Bechdel Test Movie List

/bech·del test/ n.
1. It has to have at least two [named] women in it
2. Who talk to each other
3. About something besides a man

[[1]] The Lord of the Rings: The Two Towers (2002) [imdb]

This movie passed 1 of 3 tests. It was entered by sam on 2009-01-02 22:10:41.



sam said:
There are strong female characters whose actions affect the plot, but they don't interact with each other.
Message posted on 2009-01-02 22:10:41
Red disagreed with the rating and said:
Are children considered in this? If so, the character of Freda (little girl who rides with her brother from the Westfold to Edoras to sound the alarm) and Eowyn do technically talk, and it's not about a man either. They talk about where the little girl's mother is.
Message posted on 2011-03-07 19:34:23
Truan disagreed with the rating and said:
in addition to the above statement, the same girl talks to her mom about whether or not her brother is big enough to ride the horse.
Message posted on 2011-06-23 18:33:41
Erik disagreed with the rating and said:
but they are reunited in Helms Deep, and talking to echother! Freda "Mama!" Eowyn: "freda!".

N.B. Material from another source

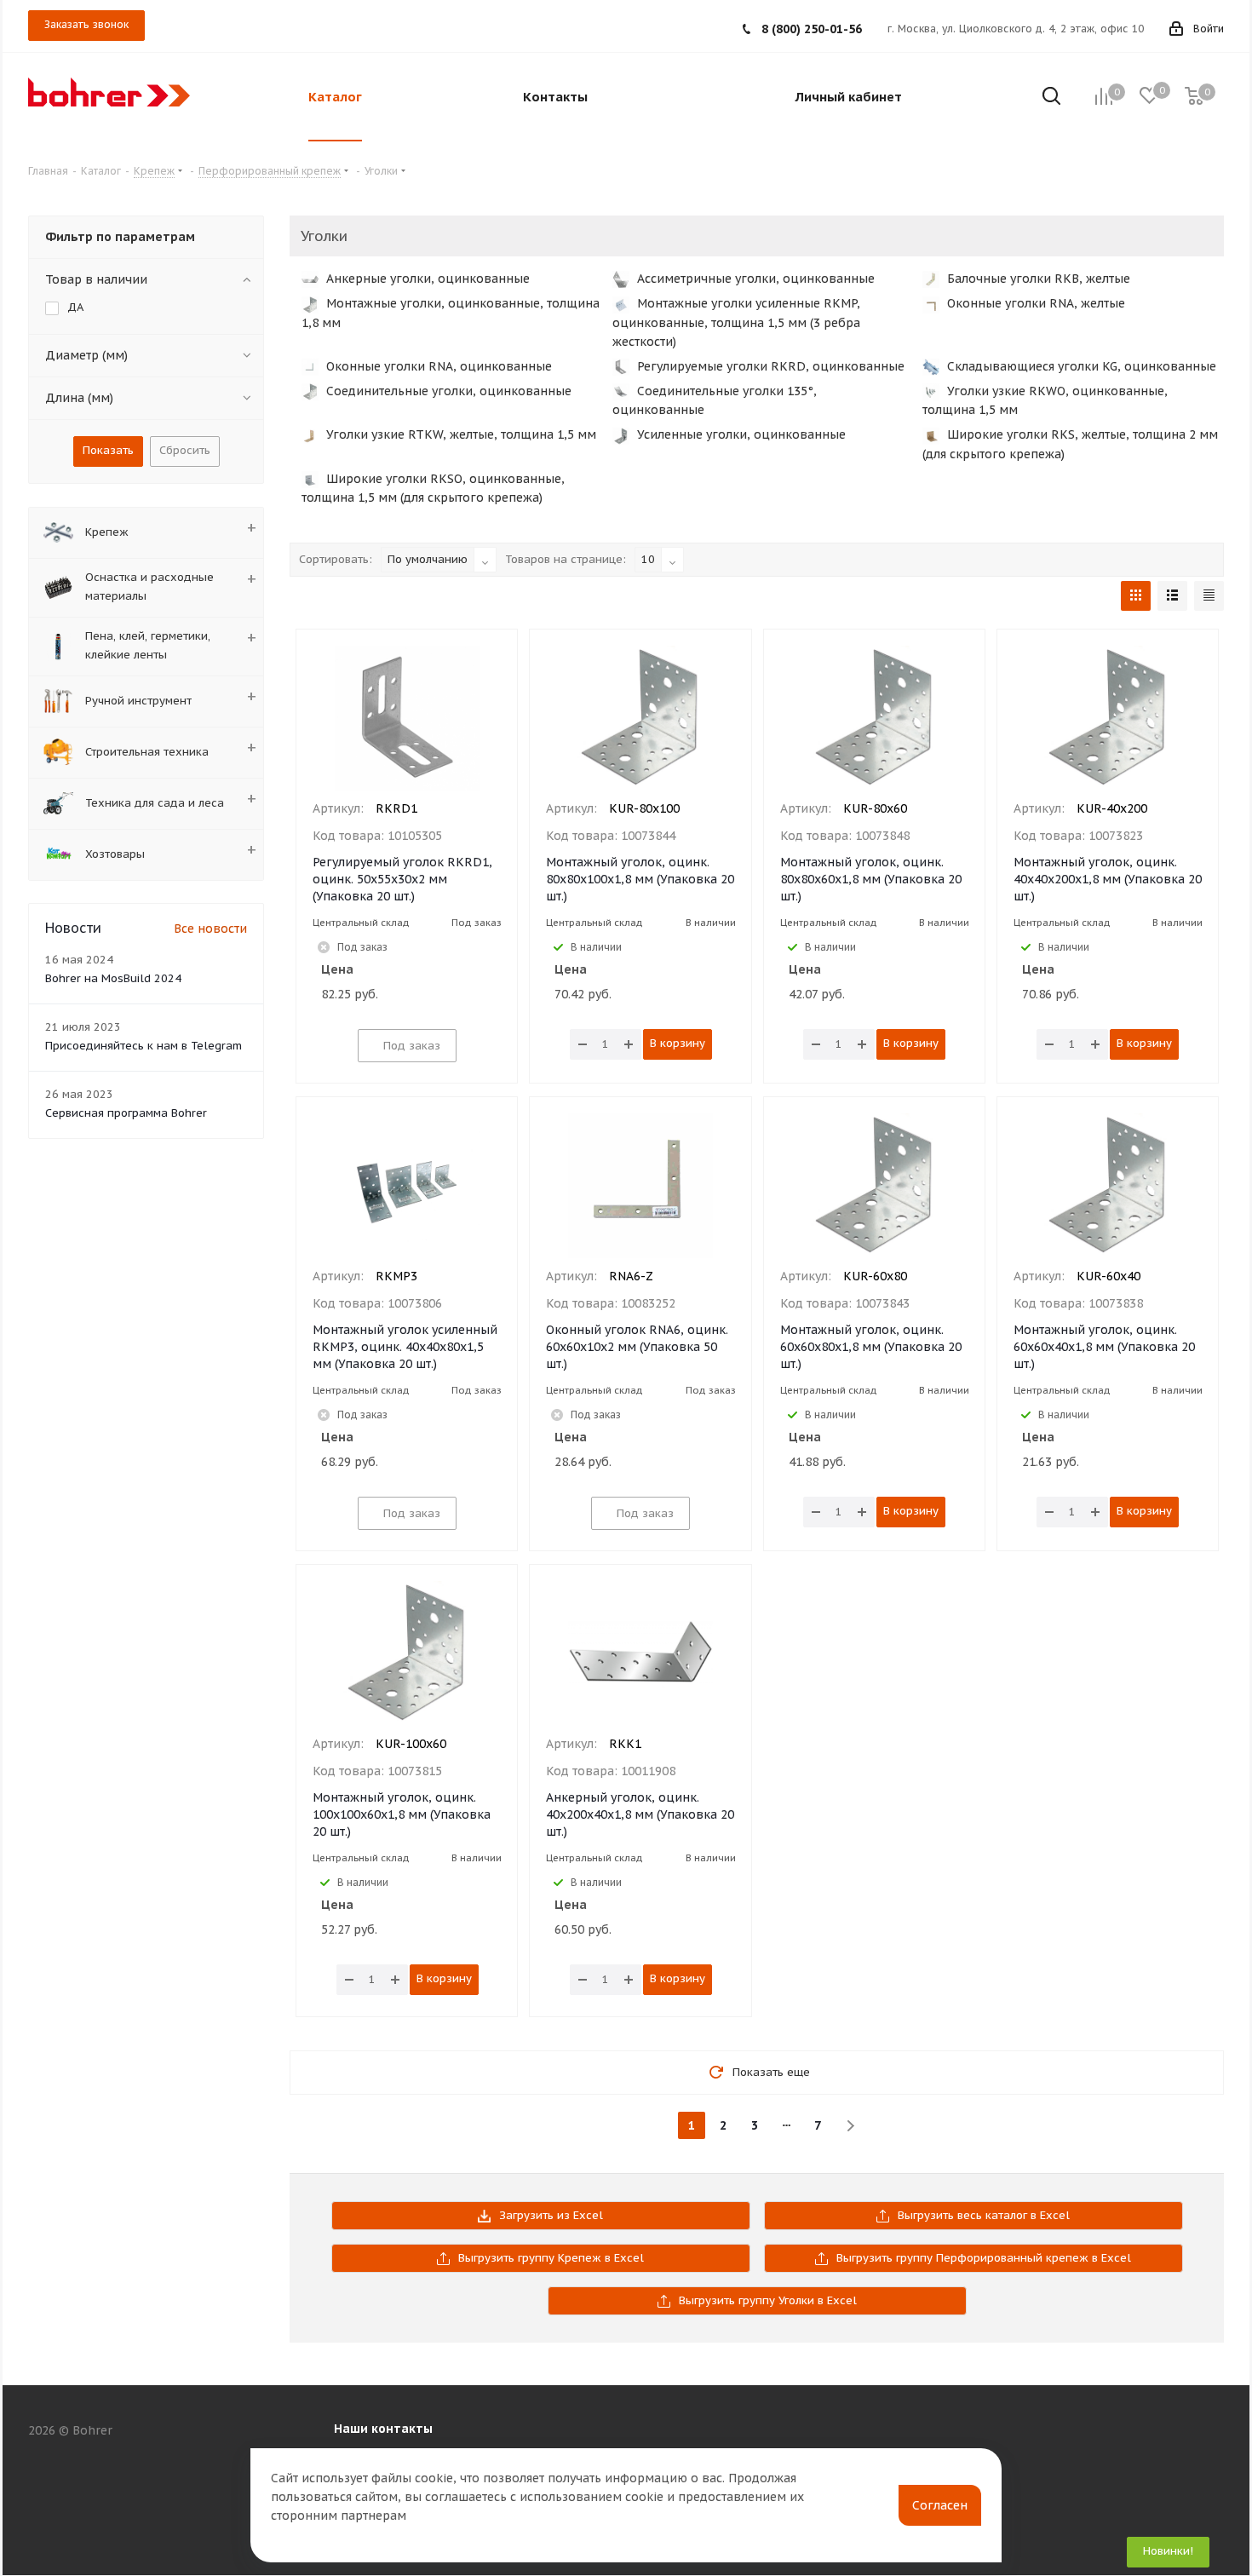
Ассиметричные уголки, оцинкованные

So this movie should get 3 of 3...
Message posted on 2011-08-23 11:26:29
Lizard said:
The mother doesn't have a name. Cosidering, that the story is located in a fully different world with a new language, history and everything, it is more than poor, that all the important characters are white men. The women are in my opinion only there for showing men's strong personality, feelings, etc.
Message posted on 2013-03-06 19:25:26
Josephus said:
While this is somewhat off-topic, Lizard's comment about the story being "more than poor" would carry a little more weight if Tolkien hadn't specifically written The Lord of the Rings as a sort of surrogate British national mythology (because he felt there was no purely British mythology). In mythic Britain, pretty much everyone is gonna be white...
Message posted on 2013-10-18 04:02:38
Mike said:
If you're going back to Tolkien, then you'll find even fewer roles for women or female figures in general. This, despite the fact that the history of Britain is replete with strong women. Perhaps Tolkien really meant to write a mythology for British men only.
Message posted on 2015-12-04 00:16:12
Candice Lombardi disagreed with the rating and said:
As Red said: Freda and Eowyn discuss where Freda's mother is.